* Entries supplied *
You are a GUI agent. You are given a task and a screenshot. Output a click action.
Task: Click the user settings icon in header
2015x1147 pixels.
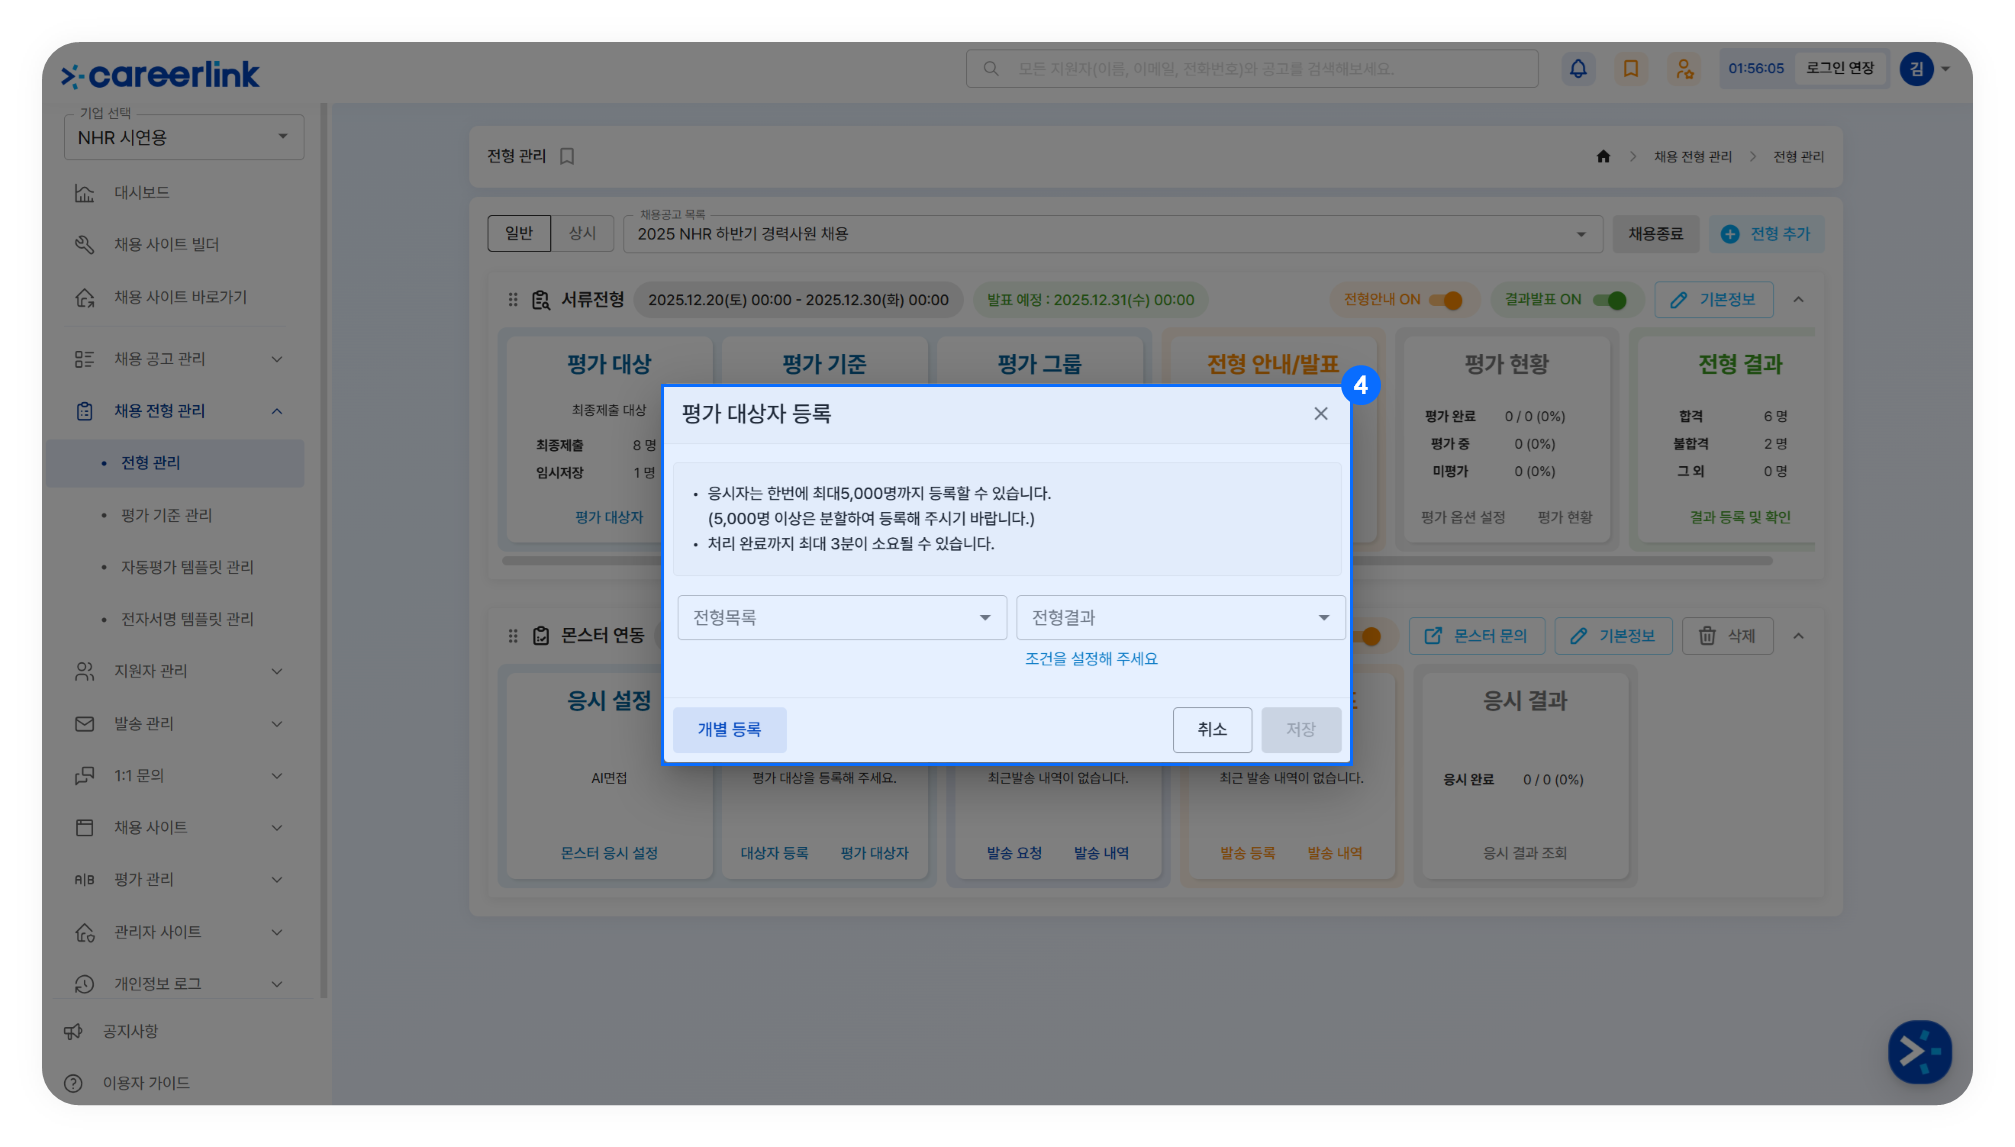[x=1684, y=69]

* * *

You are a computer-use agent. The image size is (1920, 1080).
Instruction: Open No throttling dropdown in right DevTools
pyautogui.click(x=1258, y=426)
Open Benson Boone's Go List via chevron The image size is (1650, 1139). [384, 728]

* The problem *
In the data above, find the line with "You are a computer-use" and the line with "Open Benson Boone's". Retype both, plus every line between them, exactly.

* Response box *
You are a computer-use agent. The image size is (1920, 1080).
Instruction: Open No throttling dropdown in right DevTools
pyautogui.click(x=1258, y=426)
Open Benson Boone's Go List via chevron The image size is (1650, 1139). [384, 728]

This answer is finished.